Ma qual è l’umore che si respira nelle aziende a proposito della latitanza degli investimenti? Il presidente Rosa garantisce che nessuno si sta dimettendo dalle sue responsabilità, “le richieste di innovare ci sono ma non si concretizzano, l’imprenditore medio ha voglia di muoversi ma vuol farlo nel migliore dei modi e usufruendo al meglio dei benefici”. Secondo Marco Taisch, docente al Politecnico di Milano e uno degli uomini-chiave del team di lancio di Industria 4.0, “nel determinare quest’atmosfera di attesa contano certe le lungaggini amministrative del 5.0 ma anche gli equilibri geopolitici in continua ridefinizione, prima si aspettavano le elezioni Usa, ora i dazi e il tempo passa”. Dal consuntivo 2024 passiamo alle prime indicazioni sul 2025. I risultati attesi prevedono un ritorno in campo positivo ma con incrementi davvero modesti: le consegne dei costruttori di macchine utensili, robot e automazione risaliranno ma solo dell’8 per cento rispetto al 2024. Insomma di quel terzo del mercato già volatilizzato ne sarà recuperato il prossimo anno circa un quarto e questo scontando che Transizione 5.0 cominci a pompare. L’export invece stavolta resterà pressochè piatto (+0,3 per cento) ma viaggiando comunque su livello da primato. A pesare sul mercato interno sarà sicuramente la crisi del settore industriale-chiave del Paese, l’automotive, che porta con sé non solo i noti problemi della componentistica ma anche meno investimenti in macchinari. Commenta Rosa: “Non c’è chiarezza sulle linee-guida del Paese. Vogliamo diventare un’economia di servizi? E’ questo che mi chiedo e rispondo che senza manifattura l’Italia non va da nessuna parte. Senza l’industria dureranno poco anche i servizi”.
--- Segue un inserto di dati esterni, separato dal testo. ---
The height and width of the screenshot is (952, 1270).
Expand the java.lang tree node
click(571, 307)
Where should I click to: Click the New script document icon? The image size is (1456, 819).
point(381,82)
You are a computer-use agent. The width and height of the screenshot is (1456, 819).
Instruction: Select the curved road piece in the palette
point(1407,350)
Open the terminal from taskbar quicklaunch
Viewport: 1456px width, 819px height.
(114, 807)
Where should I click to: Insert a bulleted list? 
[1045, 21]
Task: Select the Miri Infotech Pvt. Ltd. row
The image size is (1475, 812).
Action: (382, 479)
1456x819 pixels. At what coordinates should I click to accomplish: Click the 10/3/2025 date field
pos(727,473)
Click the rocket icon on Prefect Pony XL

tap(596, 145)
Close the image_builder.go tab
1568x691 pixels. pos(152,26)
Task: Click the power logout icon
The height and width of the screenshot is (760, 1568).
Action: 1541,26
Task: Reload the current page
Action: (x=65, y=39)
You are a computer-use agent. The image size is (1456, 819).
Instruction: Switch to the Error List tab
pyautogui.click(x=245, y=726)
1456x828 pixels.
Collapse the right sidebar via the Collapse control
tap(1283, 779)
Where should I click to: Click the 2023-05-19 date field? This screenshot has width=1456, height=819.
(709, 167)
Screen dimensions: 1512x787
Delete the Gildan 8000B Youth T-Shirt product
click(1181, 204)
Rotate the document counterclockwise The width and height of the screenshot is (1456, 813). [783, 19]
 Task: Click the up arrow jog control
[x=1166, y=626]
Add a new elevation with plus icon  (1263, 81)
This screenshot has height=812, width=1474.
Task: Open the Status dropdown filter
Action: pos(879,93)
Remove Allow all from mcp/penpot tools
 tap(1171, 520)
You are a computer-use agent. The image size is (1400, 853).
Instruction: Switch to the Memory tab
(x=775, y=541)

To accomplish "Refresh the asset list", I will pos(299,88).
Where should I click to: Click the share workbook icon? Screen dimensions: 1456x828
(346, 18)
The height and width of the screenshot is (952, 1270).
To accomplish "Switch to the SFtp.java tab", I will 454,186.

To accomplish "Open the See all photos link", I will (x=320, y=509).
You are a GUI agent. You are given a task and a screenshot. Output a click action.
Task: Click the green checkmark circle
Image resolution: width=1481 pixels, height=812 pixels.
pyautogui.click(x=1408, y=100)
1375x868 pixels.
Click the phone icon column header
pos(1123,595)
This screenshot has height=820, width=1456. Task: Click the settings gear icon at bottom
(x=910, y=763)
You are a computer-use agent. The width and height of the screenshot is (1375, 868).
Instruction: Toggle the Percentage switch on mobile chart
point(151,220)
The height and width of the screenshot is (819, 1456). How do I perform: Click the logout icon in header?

Si torna, quindi, a parlare di politica industriale e del nesso che c’è con i mancati investimenti. Secondo Taisch nessuno assolve il governo per i ritardi nelle semplificazioni di Transizione 5.0 ma la via italiana all’innovazione non può svilupparsi solo a colpi di incentivi per le vendite. “Occorre investire sulla ricerca e sviluppo e questa richiesta deve far parte anche dell’agenda delle associazioni dei produttori. Li aiuterebbe anche ad essere più competitivi all’estero”.


Ma al di là del mercato interno, del suo crollo e della scarsa propensione a investire dell’imprenditoria qual è lo stato di salute dell’industria italiana dei robot? A tirare l’allarme è proprio il direttore di Ucimu, Alfredo Mariotti, secondo cui sul made in Italy dell’automazione incombe lo spettro del ricambio generazionale. Che non si presenta a mo’ di placida staffetta bensì di una Via Crucis fatta di intoppi e vendite allo straniero. Da qui la proposta: “Ci vorrebbe un entità finanziario-industriale capace di affiancarsi ai titolari, portare management, guidare il cambio generazionale. Potremmo chiamarla come un’Iri all’incontrario, quella di ieri alla fin fine investiva in aziende decotte, quella di oggi dovrebbe invece investire in aziende di successo ma che non hanno futuro”.